- Origin: Lincoln, Nebraska, United States
- Genres: Indie
- Years active: 2004–2010
- Labels: Paper Garden Records, Lado, PIAS Recordings
- Members: Eli Mardock Johnny "J.J." Idt Michael Overfield Mardock Luther Austin Skiles Britt Hayes Carrie Butler
- Website: myspace.com/eagleseagull

= Eagle Seagull =

American indie rock band

Eagle Seagull (sometimes stylized as Eagle*Seagull) was an American indie rock band from Lincoln, Nebraska, United States that singer/songwriter Eli Mardock formed in 2004.

==History==
They released their debut album, Eagle*Seagull, in 2006 and released an EP, called I Hate EP's in March 2008.

In August 2008, Eagle Seagull contributed their track "I'm Sorry But I'm Beginning to Hate Your Face" to the indie compilation, Indiecater Vol. 2.

Their long delayed second album, The Year of the How-To Book, was released on March 29, 2010 on PIAS Recordings in Europe.
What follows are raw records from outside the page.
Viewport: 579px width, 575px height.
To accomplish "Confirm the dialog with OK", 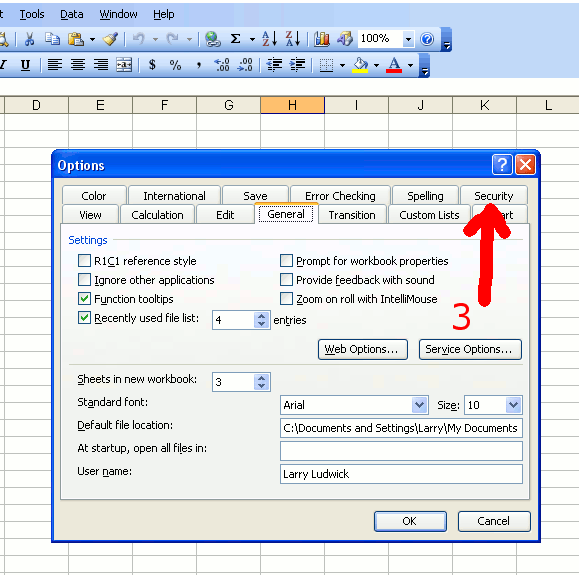I will coord(410,521).
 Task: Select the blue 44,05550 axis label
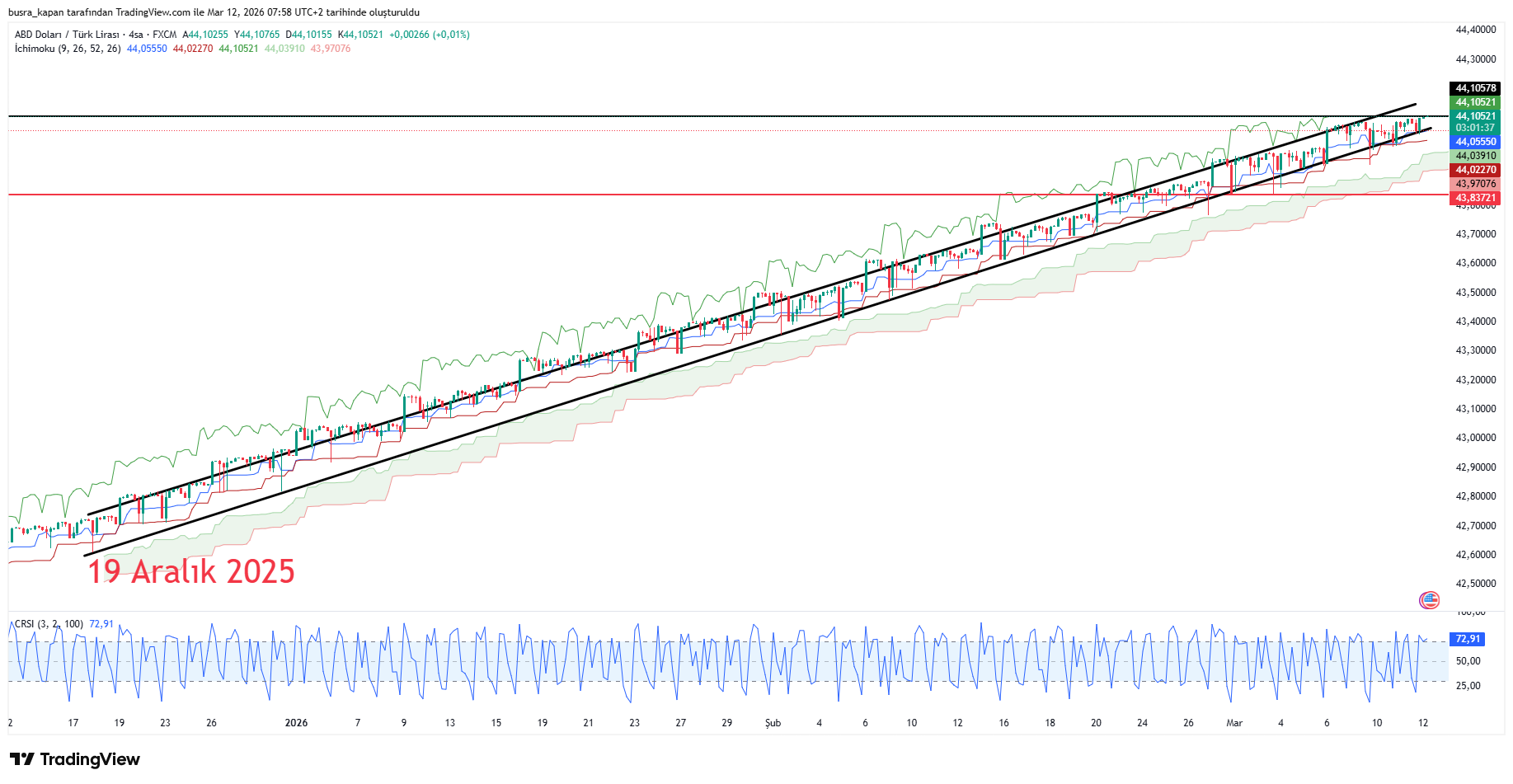(x=1475, y=142)
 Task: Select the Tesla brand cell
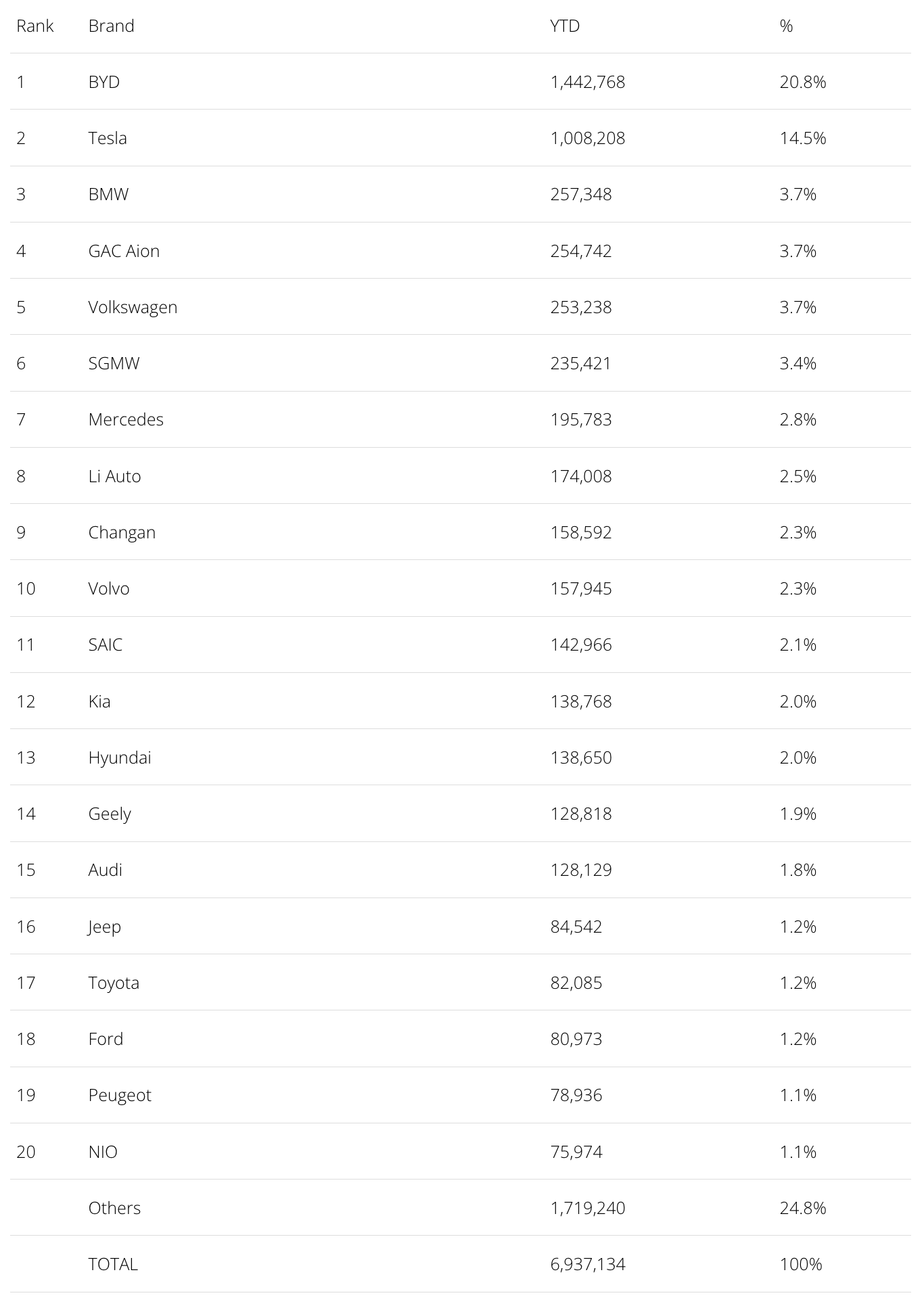pyautogui.click(x=108, y=138)
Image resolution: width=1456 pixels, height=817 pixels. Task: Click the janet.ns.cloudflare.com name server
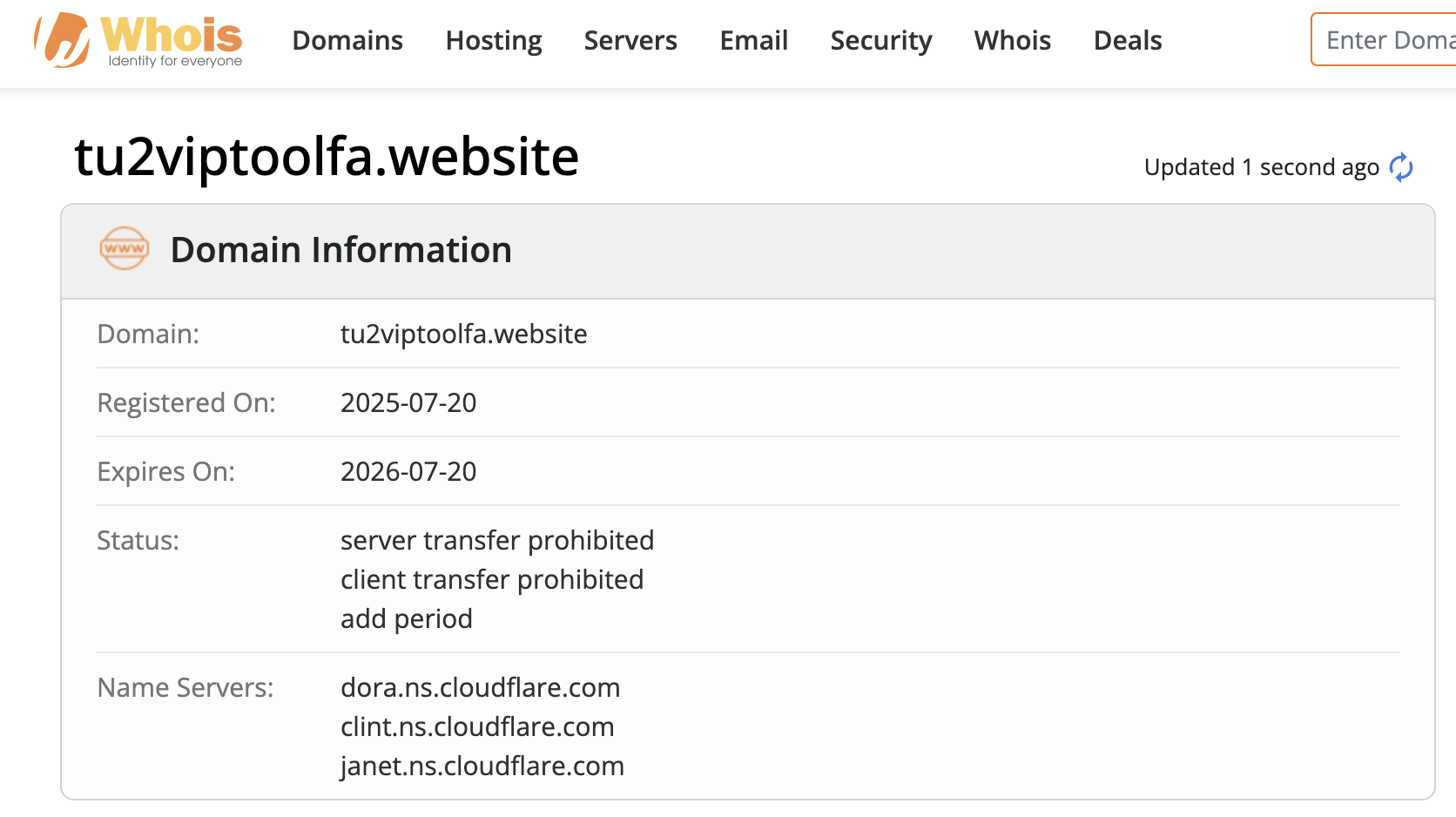click(482, 766)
Recorded in 2007 and 2008, the album's release was delayed for two years due to a conflict with their record label at that time. The album was released in North America in the fall of 2010 digitally only. The album was produced by Ryan Hadlock (of The Gossip, Blonde Redhead, and Stephen Malkmus) and recorded at Bear Creek Studio in Seattle, WA.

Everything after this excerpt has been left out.